What are the Stages of Multiple Myeloma?

Before deciding on treatment options, your doctor will need to know the extent, or stage, of the multiple myeloma. Your doctor will look at the results of blood tests, X-rays or other imaging tests, and bone marrow tests to determine the stage of the cancer.

Your doctor may also schedule a positron emission tomography (PET) scan to help determine your stage. This test scans your entire body, so it is more helpful than a series of several different X-rays. The PET scan shows which parts of your body are using glucose rapidly. Glucose use is a sign of active, quickly dividing cells, such as multiple myeloma cells. For this test, you get injected with a small amount of radioactive glucose. Then you lie still on a table that is pushed into the PET scanner, which rotates around you, taking pictures.

The traditional system used to stage multiple myeloma is called the Durie-Salmon system. This system is not used as much now as it was in the past. It is based on four different factors:

  • The amount of abnormal monoclonal immunoglobulin in the blood or urine. Large amounts of are a sign that many malignant plasma cells are present and are making this abnormal protein.

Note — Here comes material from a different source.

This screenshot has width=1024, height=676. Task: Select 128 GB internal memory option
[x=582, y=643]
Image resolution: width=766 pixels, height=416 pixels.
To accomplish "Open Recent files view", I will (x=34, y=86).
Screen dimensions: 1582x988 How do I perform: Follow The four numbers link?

  • The amount of calcium in the blood. High blood calcium levels are also related to advanced bone damage. Bone normally contains lots of calcium and bone destruction releases calcium into the blood.

  • The amount of bone damage seen on X-rays. Many areas of bone damage are a sign of an advanced stage of multiple myeloma.

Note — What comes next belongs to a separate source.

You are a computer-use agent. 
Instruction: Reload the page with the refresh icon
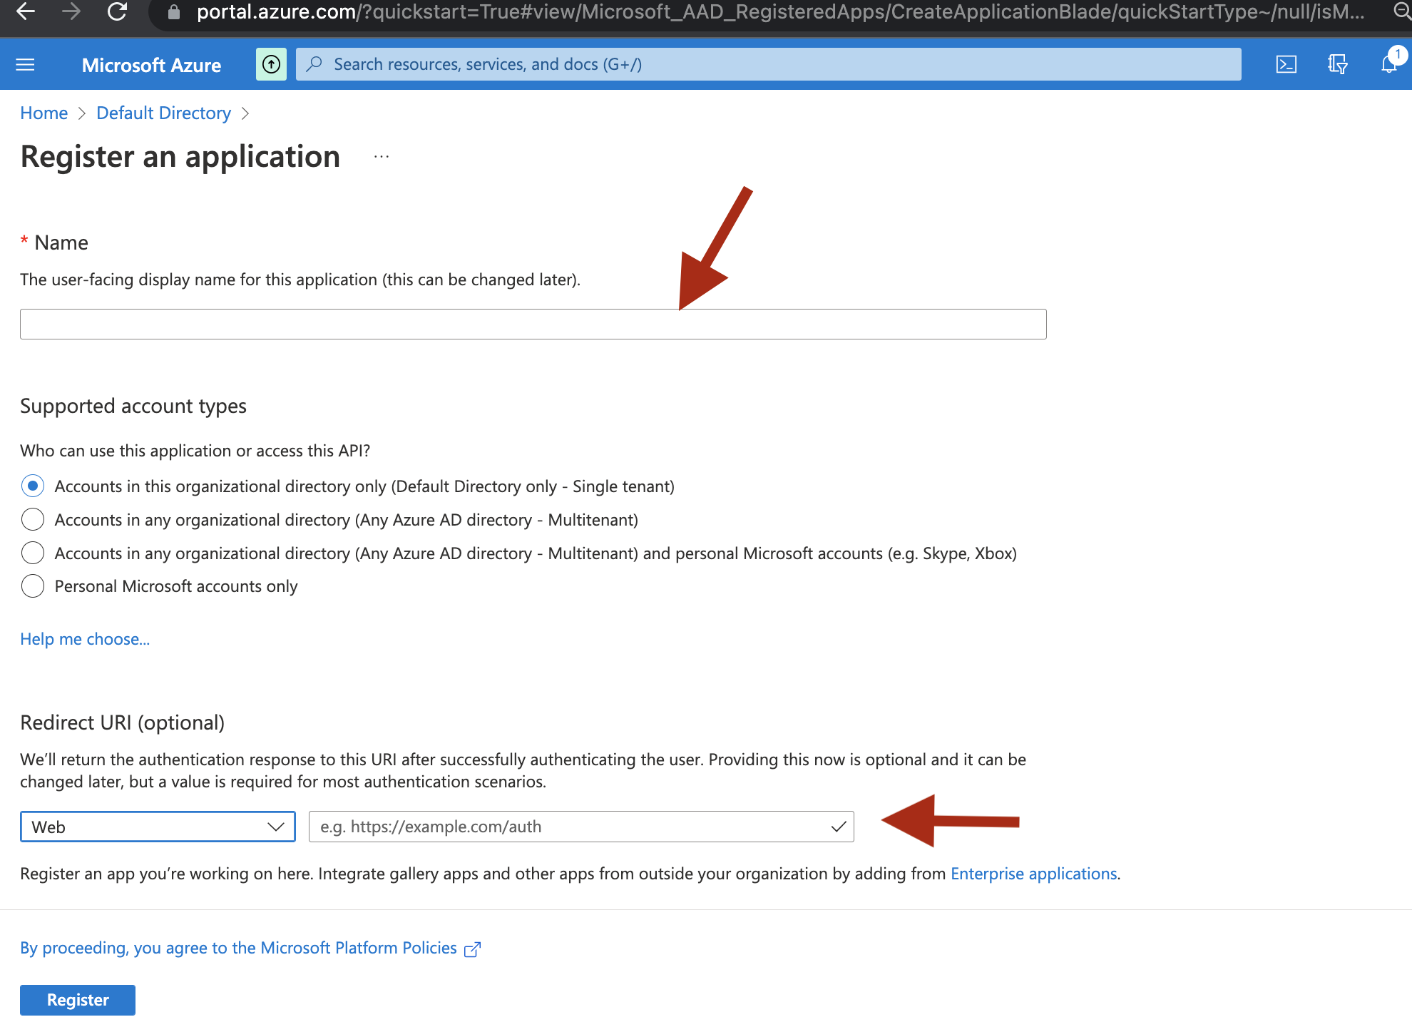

  • The amount of hemoglobin in the blood. Hemoglobin is the part of the red blood cell that carries oxygen. Low hemoglobin levels are a sign that the myeloma cells take up a lot of the bone marrow and there is not enough space left for the normal marrow cells that make red blood cells. This lowered hemoglobin level is a type of anemia.

There are three different clinical stages of multiple myeloma in the Durie-Salmon system. Stage I indicates the smallest amount of tumor, and stage III indicates the largest amount of tumor.

Stage I. X-rays and blood tests indicate that only a small number of myeloma cells are present in the body. Most people with this stage do not have symptoms. Your doctor may say that you have a low tumor burden at this stage.

Stage II. The myeloma cells have spread through the body a little bit. Your doctor may say that you have an intermediate tumor burden at this stage.

Stage III. X-rays and blood tests indicate that many cancer cells are present in the body. Your doctor may say that you have a high tumor burden at this stage.

A newer system now used by many doctors to classify multiple myeloma is the International Staging System. This system divides myelomas into three stages based only on the blood levels of beta-2 microglobulin and albumin.

Stage I. The beta-2 microglobulin level is less than 3.5 milligrams/liter (mg/L) and the albumin level is 3.5 grams/deciliter (g/dL) or higher.

Stage II. Neither stage I or III, meaning that either:

  • The beta-2 microglobulin level is between 3.5 and 5.5 (with any albumin level), or

  • The albumin is below 3.5 while the beta-2 microglobulin is less than 3.5

Stage III. The beta-2 microglobulin level is greater than 5.5.

In addition to staging, there are other factors that affect survival. Age is important. Older people with myeloma do not live as long. Renal failure that seems to be due to multiple myeloma will shorten the length of survival. Certain chromosome changes can also indicate a poorer outlook. For example, chromosome 13 changes will lower a person's chances for survival.